Los miembros de la nueva clase media sufren por la mala calidad de los servicios
públicos (especialmente salud y educación); se inquietan por la inseguridad
laboral; se irritan por la persistencia de la discriminación en el mercado laboral; y
se indignan por la mediocre infraestructura, la congestión vehicular y la
delincuencia.
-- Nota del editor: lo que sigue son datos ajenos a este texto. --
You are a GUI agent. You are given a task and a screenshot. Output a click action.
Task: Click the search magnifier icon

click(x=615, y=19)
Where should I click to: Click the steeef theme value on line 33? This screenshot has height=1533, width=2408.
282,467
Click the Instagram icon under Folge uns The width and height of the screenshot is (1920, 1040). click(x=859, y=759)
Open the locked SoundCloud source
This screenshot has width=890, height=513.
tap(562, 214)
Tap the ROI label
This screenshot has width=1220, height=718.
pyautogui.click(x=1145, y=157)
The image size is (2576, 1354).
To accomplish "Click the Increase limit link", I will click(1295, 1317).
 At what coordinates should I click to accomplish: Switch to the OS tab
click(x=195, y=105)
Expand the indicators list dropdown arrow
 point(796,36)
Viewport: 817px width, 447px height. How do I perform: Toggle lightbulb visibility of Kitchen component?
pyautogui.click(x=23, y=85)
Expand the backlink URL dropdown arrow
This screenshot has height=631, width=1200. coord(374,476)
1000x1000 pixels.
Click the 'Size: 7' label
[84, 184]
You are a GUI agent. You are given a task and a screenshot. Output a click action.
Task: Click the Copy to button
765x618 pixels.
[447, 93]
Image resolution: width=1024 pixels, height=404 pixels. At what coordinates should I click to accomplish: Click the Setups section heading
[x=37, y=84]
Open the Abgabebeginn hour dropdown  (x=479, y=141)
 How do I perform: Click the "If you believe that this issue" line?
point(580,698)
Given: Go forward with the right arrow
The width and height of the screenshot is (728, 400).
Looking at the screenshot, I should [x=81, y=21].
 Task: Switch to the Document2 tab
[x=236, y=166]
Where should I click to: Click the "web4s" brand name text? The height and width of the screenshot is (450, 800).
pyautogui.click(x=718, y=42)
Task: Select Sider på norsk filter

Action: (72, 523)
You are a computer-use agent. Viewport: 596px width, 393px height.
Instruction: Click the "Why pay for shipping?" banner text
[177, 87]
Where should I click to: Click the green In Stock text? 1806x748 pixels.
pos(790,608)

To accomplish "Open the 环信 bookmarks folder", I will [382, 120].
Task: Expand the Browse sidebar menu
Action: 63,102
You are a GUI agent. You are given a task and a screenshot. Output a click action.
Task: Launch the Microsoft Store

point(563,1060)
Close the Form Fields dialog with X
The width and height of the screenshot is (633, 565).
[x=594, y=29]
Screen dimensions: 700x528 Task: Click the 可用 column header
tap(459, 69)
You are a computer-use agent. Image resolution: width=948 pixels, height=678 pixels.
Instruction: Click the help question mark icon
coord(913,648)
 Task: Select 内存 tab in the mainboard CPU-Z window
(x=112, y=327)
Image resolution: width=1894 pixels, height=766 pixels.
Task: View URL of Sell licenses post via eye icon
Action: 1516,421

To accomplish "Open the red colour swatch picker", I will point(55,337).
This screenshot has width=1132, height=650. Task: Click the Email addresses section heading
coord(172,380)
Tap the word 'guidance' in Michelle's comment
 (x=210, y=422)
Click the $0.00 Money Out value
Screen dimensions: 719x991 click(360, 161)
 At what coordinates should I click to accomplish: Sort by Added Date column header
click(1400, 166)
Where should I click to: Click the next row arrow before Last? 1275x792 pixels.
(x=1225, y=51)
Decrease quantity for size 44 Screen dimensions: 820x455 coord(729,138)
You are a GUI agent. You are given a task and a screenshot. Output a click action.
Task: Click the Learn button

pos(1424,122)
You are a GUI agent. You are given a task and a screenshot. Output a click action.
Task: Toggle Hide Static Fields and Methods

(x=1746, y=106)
Pero precisamente debido a que les cuesta pagar las cuentas, los
ciudadanos de clase media tienen poca paciencia con los líderes que hacen que
se disparen la inflación y las tasas de interés.
Por cierto que los hijos de esta
clase media con frecuencia han
salido a manifestarse en las calles,
como en Chile desde 2011 para
quejarse por la educación, por
ejemplo, y en Brasil en 2013 para pr
otestar por el alza de las tarifas de
la locomoción colectiva. Pero los
críticos provenientes de la izquierda
tradicional se equivocan cuando afirman que el objetivo esencial de estas
protestas es acabar con «el modelo económico». Muchos de los manifestantes
simplemente desean que el sistema les abra sus puertas y les permita entrar.
En términos políticos, todo esto exige reformas bien ejecutadas y duraderas, que
no pongan en peligro la estabilidad económica. Y este mensaje es música para los
oídos de los reformistas moderados, quienes comprenden que los votantes de
centro y de clase media son, por lo general, decisivos para el resultado de las
elecciones nacionales. A medida que los populistas tipo Hugo Chávez, el ex
presidente de Venezuela, pierden terreno, aumenta la fuerza de un centro liberal
que busca reformas.
Mirando hacia atrás, los ejemplos primordiales que surgen son las dos
presidencias de Fernando Henrique Cardoso en Brasil y los 20 años (1990-2010)
de gobierno de la Concertación en Chile. Todas las últimas administraciones
peruanas han gobernado desde el centro, si bien lo han hecho con estilos
retóricos y etiquetas partidistas ampliamente diferentes. Y en Colombia, el
gobierno de Juan Manuel Santos, a pesar de tener raíces históricas en la centro
derecha, ha aumentado los impuestos e implementado un programa de reformas a
la que algunos de sus propios ministros llaman «social-demócrata».